→ **YOUR GOAL**
Convert the lines of the listing below, starting at the line containing "You are a GUI" and ending at the end of the listing, into a JSON list of strings with one string per line, skipping blank lines. Leave the pictures out of the list.

Word and element locating data

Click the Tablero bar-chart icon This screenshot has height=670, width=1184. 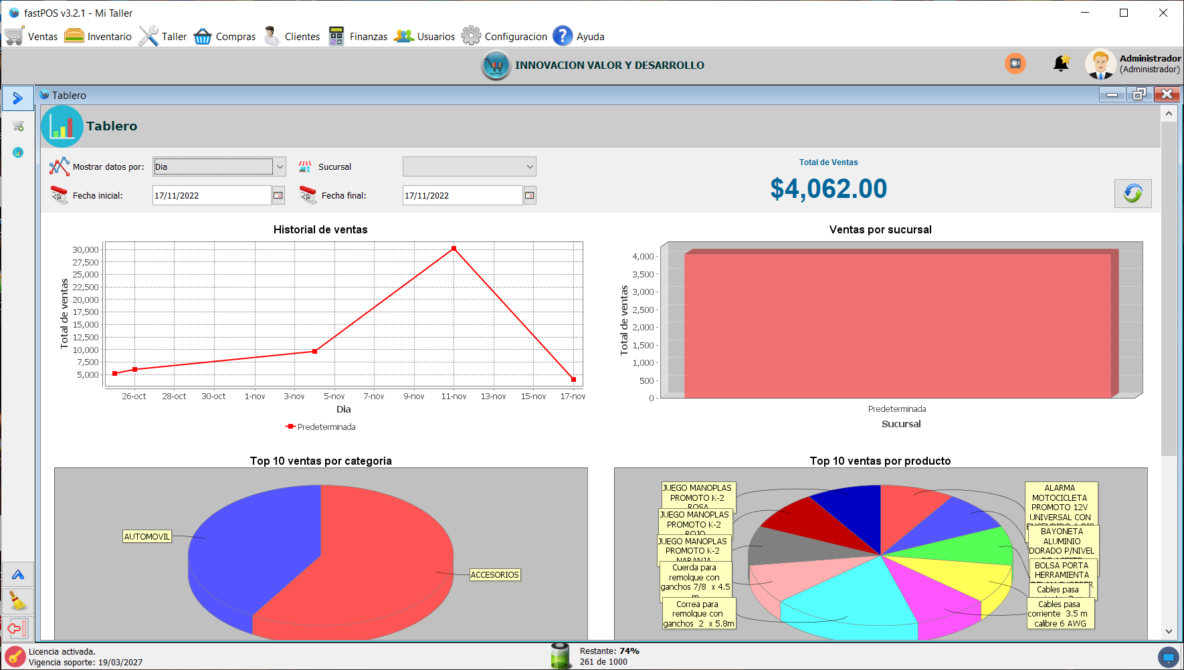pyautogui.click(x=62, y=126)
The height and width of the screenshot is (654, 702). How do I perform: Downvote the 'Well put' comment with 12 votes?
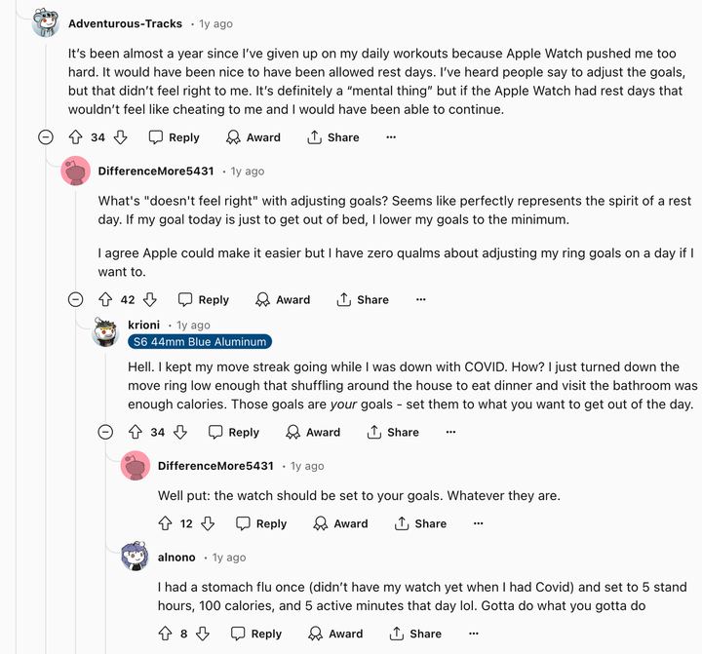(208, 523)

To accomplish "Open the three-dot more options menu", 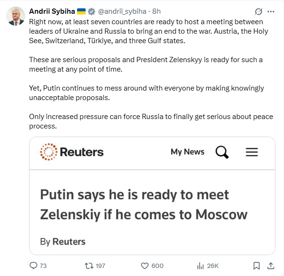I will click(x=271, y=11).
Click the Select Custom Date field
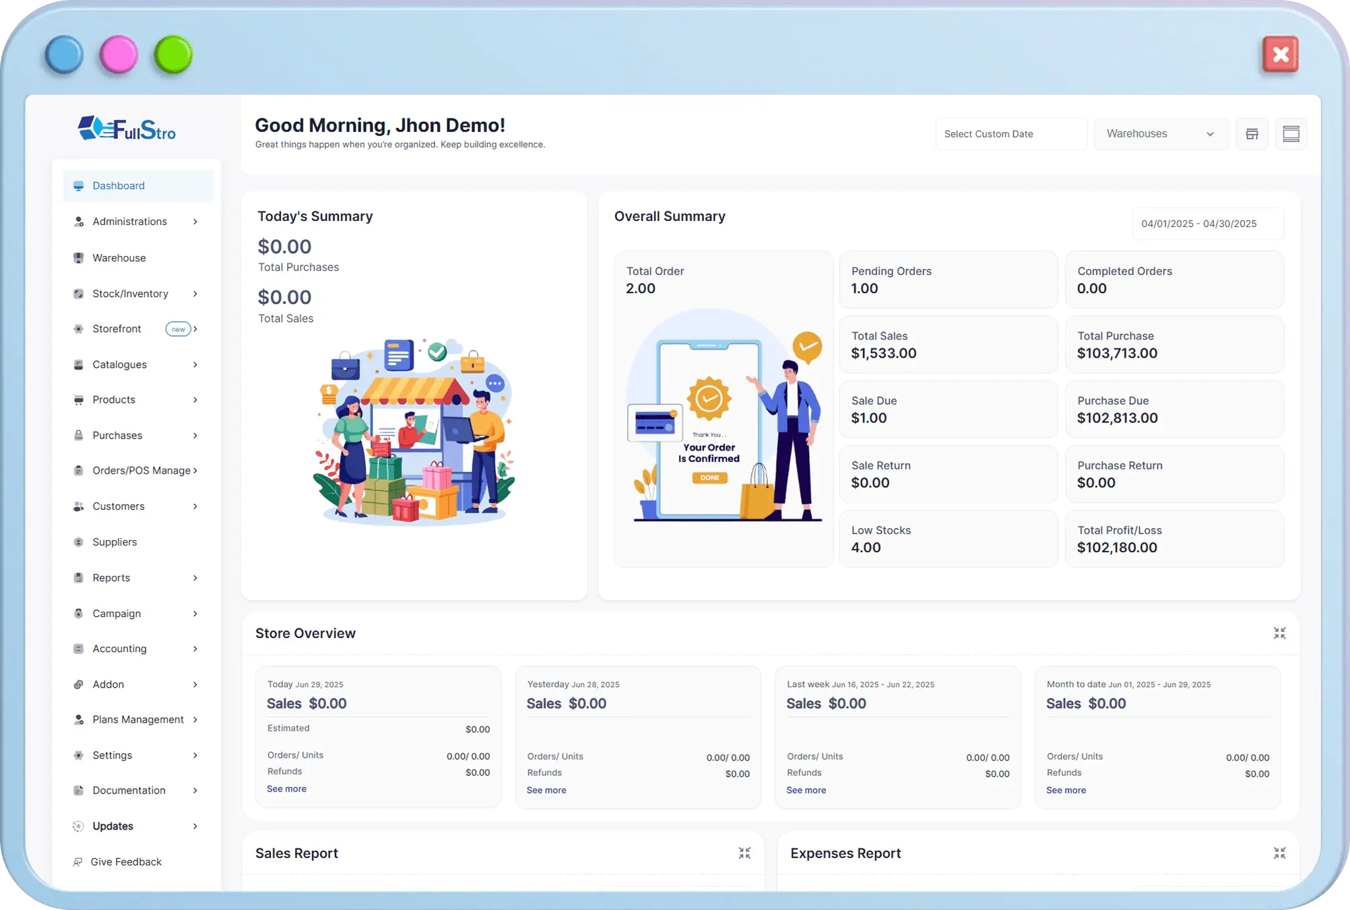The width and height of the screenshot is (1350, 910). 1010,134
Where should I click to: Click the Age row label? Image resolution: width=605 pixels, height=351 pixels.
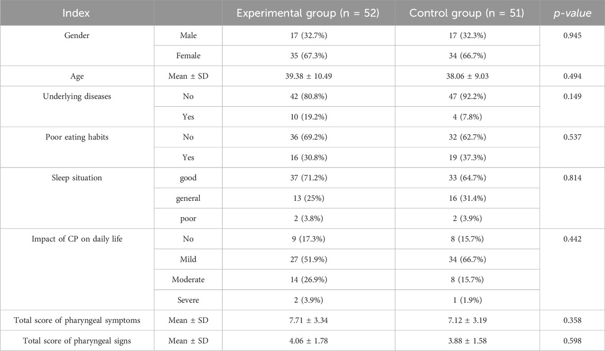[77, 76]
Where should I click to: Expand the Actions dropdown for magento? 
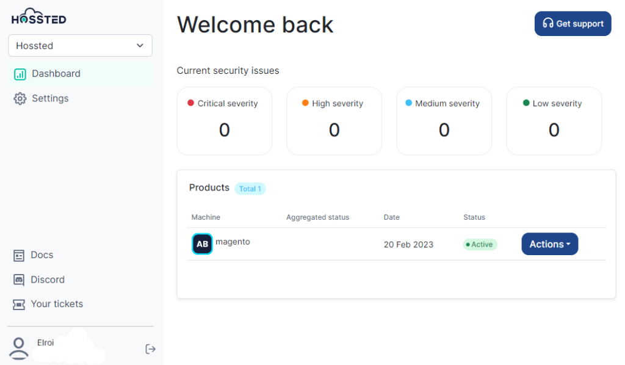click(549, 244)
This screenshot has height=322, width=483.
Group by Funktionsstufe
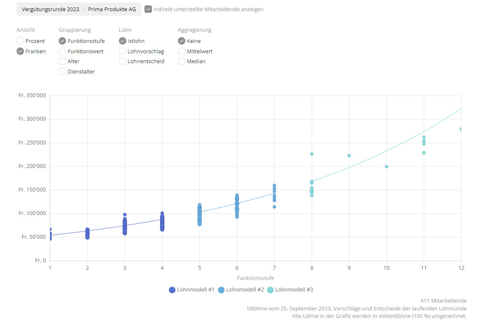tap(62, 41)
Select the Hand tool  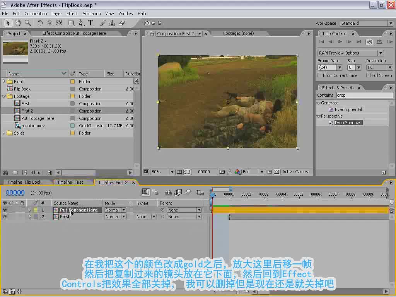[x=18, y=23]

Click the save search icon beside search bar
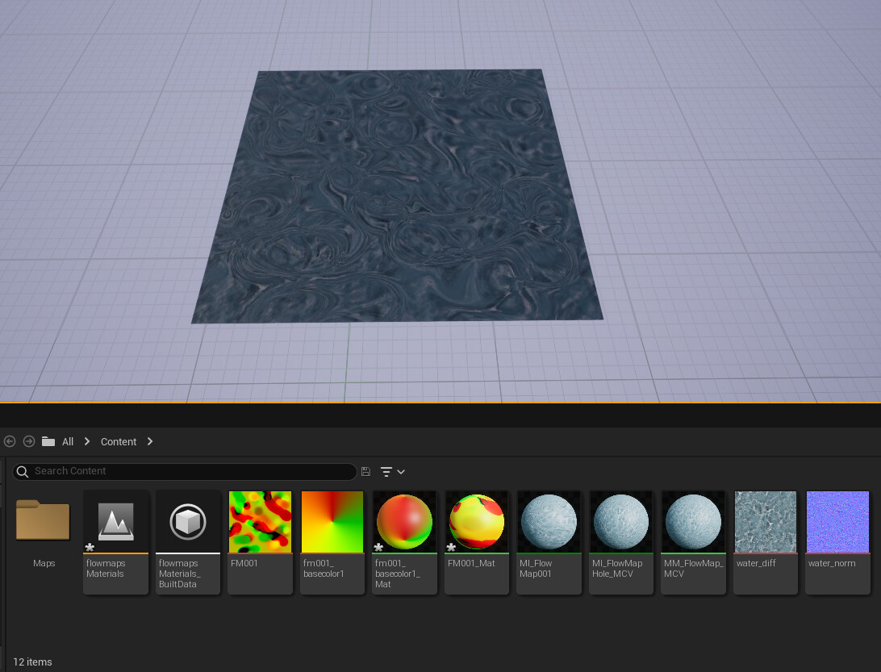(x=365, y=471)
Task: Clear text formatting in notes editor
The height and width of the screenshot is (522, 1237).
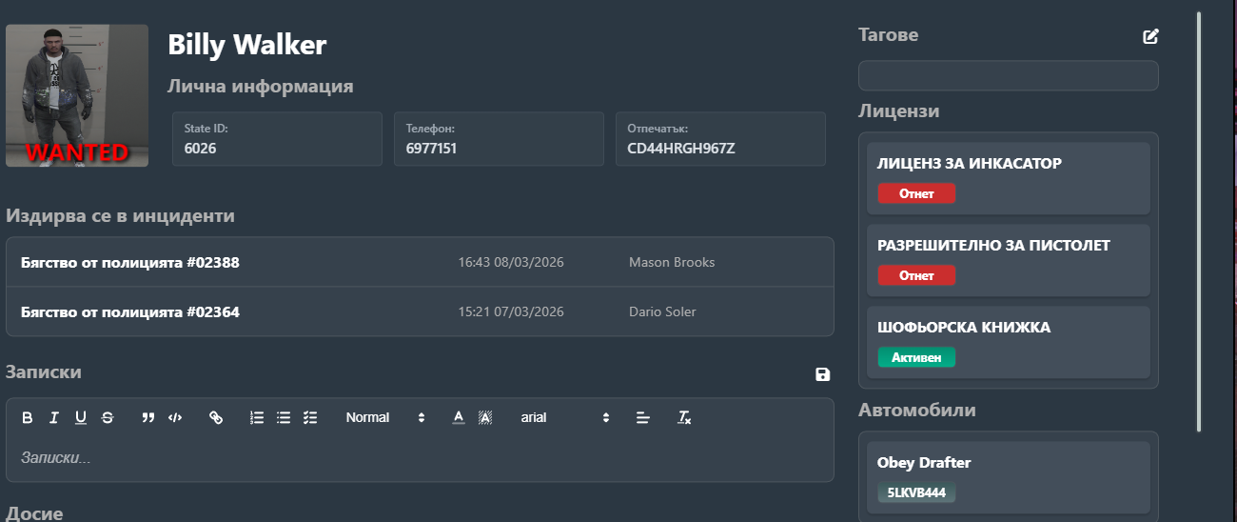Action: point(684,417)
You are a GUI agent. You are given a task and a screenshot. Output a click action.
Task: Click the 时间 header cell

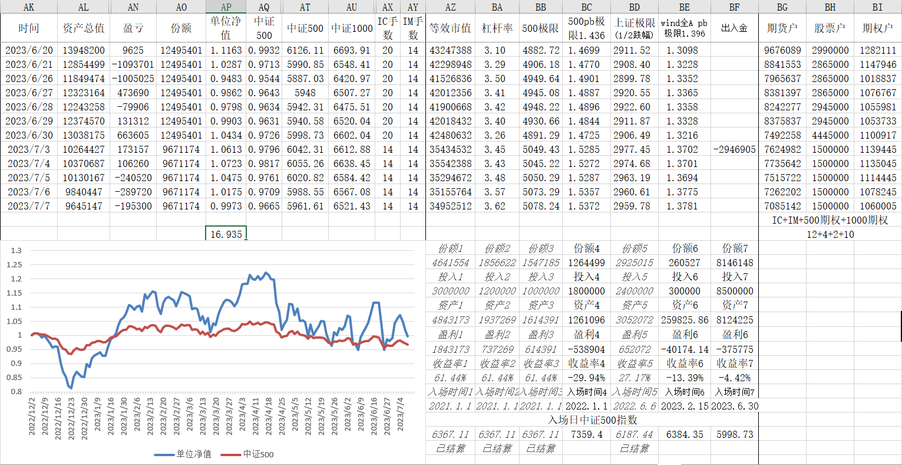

→ **WRITTEN ANSWER**
[
  "You are a GUI agent. You are given a task and a screenshot. Output a click action.",
  "Task: Click the 时间 header cell"
]